SET PROBLEM: Rescale the data from the line that contains "At what coordinates should I click to accomplish: Click" through the line that contains "(x=773, y=20)", both included. Write out only those lines in full, with every coordinate in the answers multiplied by 0.95 and rounded to a whole number (halves round up), all other text unchanged, and the pictures left out.

EXTRACTED ENTRIES:
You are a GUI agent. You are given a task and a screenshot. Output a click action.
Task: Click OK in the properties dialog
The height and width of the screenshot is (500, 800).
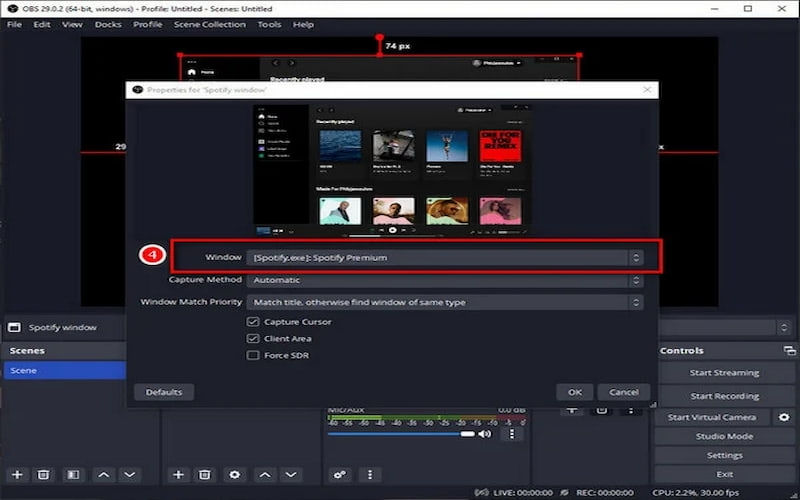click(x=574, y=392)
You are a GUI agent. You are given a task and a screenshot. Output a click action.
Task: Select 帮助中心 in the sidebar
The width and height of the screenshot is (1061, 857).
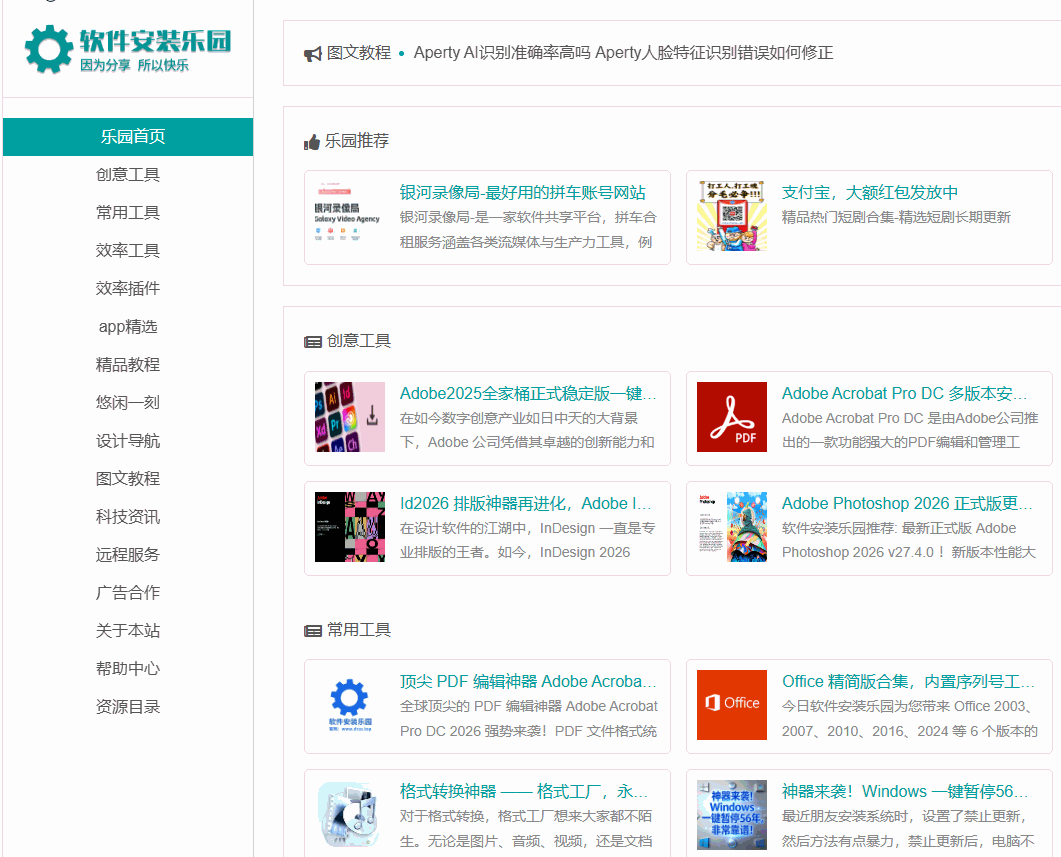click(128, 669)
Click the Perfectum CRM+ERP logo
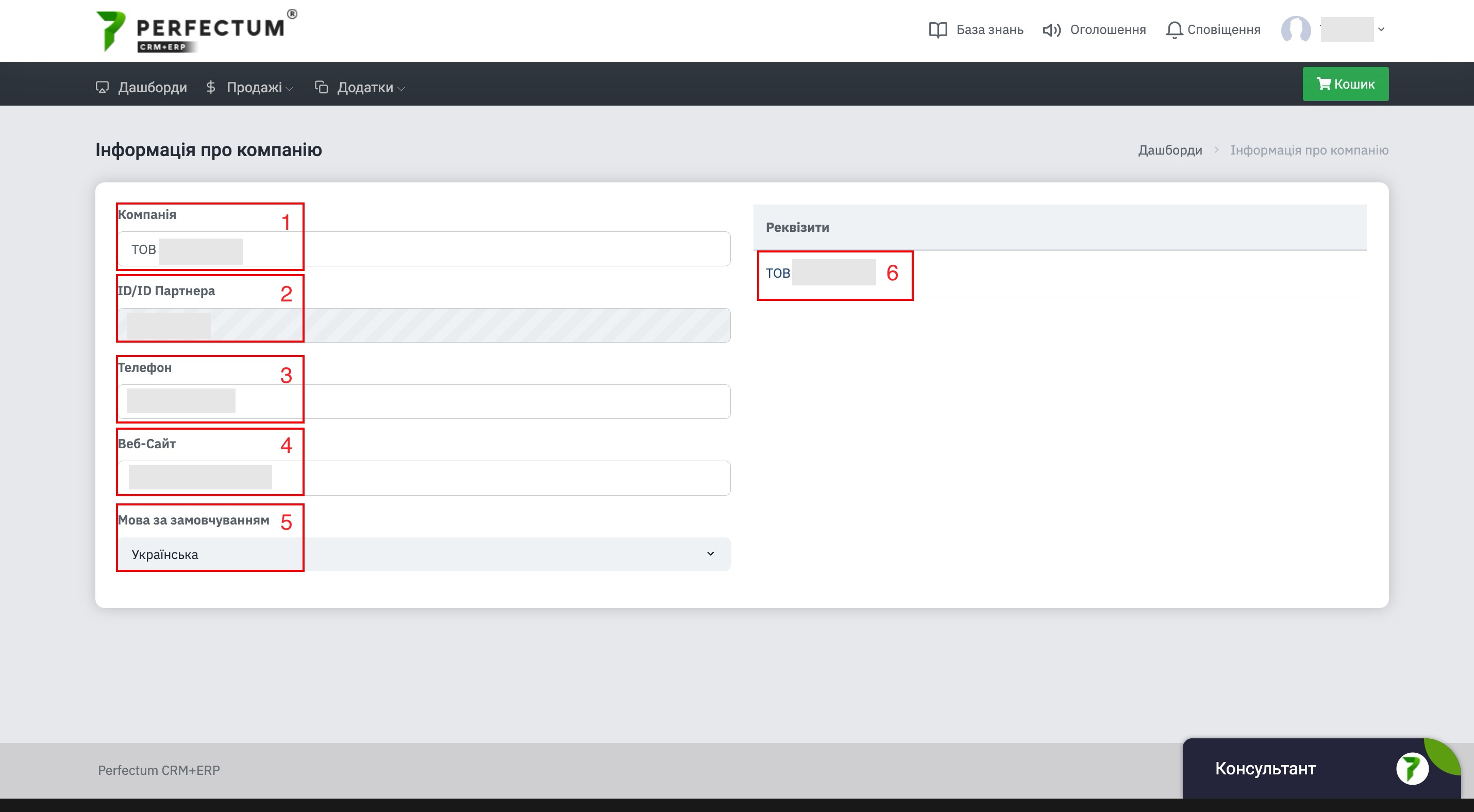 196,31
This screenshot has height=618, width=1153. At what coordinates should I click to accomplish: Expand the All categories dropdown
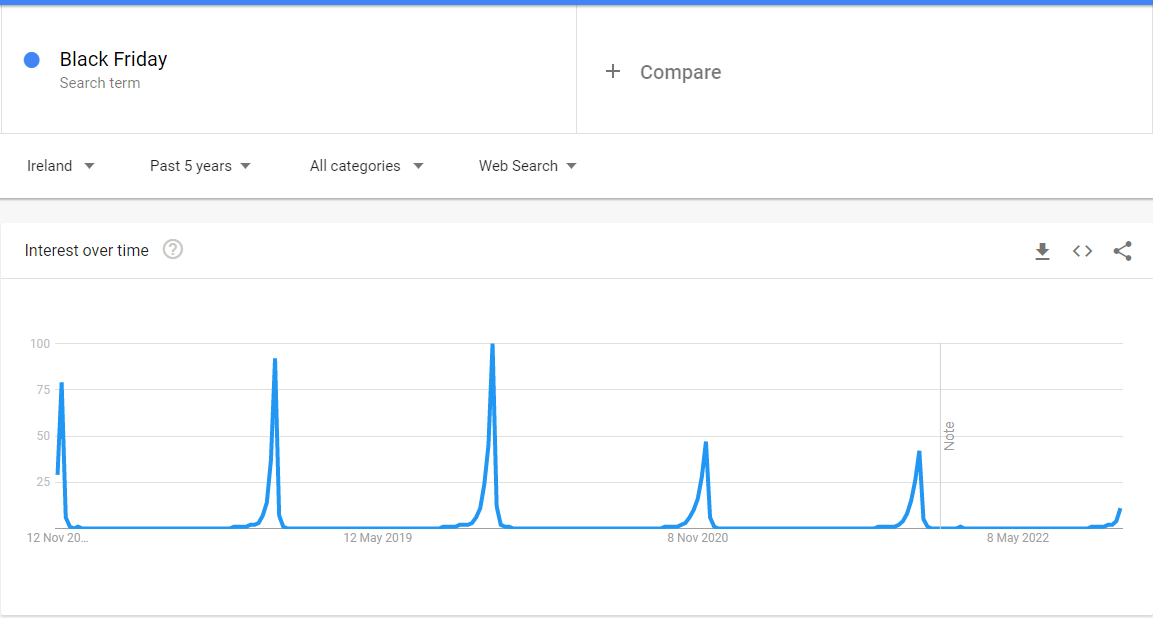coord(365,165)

* * *

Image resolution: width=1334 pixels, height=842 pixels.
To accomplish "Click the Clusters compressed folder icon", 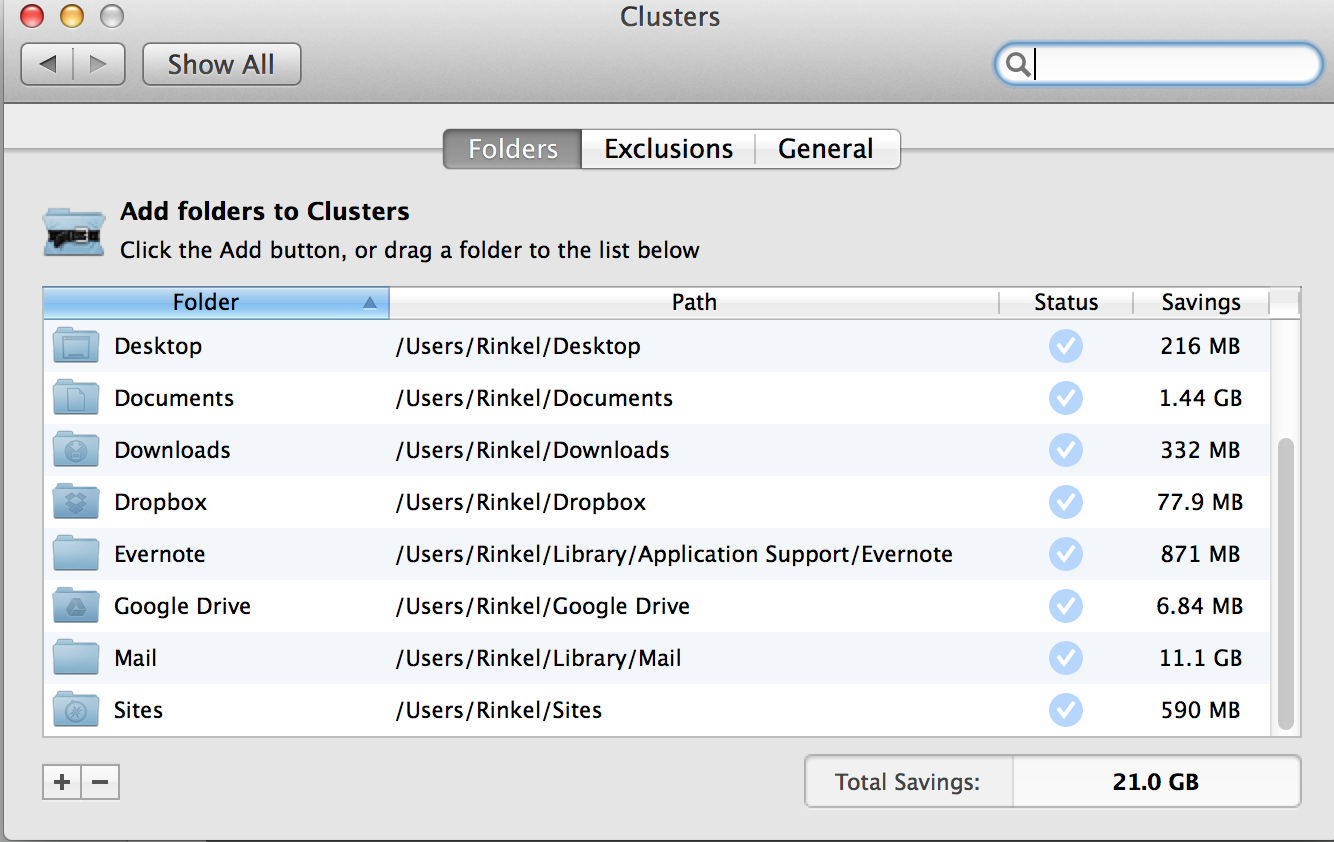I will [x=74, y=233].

---

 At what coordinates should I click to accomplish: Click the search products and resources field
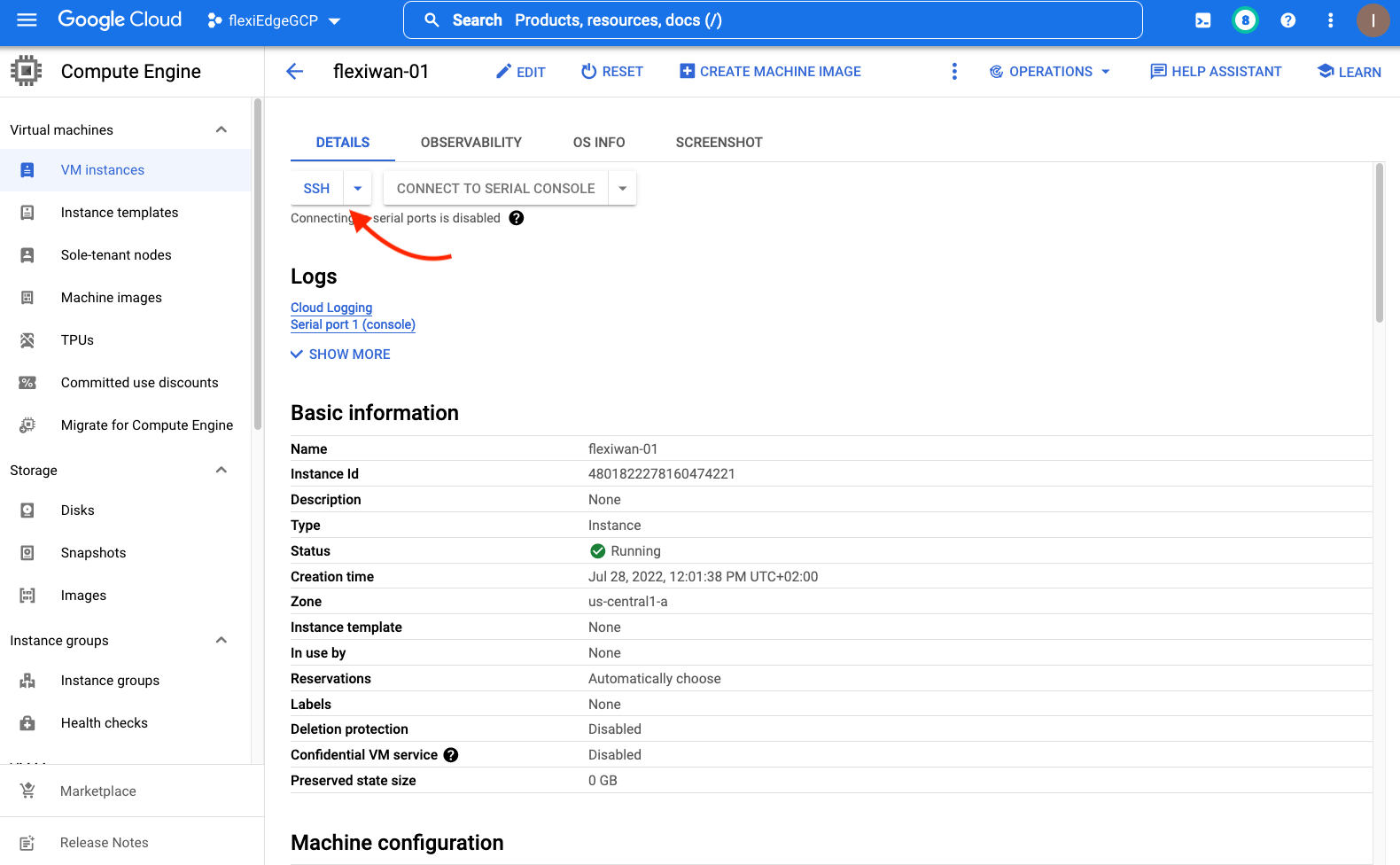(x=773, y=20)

EXERCISE ANSWER:
 At what coordinates should I click to accomplish: Click the search products and resources field
(x=734, y=19)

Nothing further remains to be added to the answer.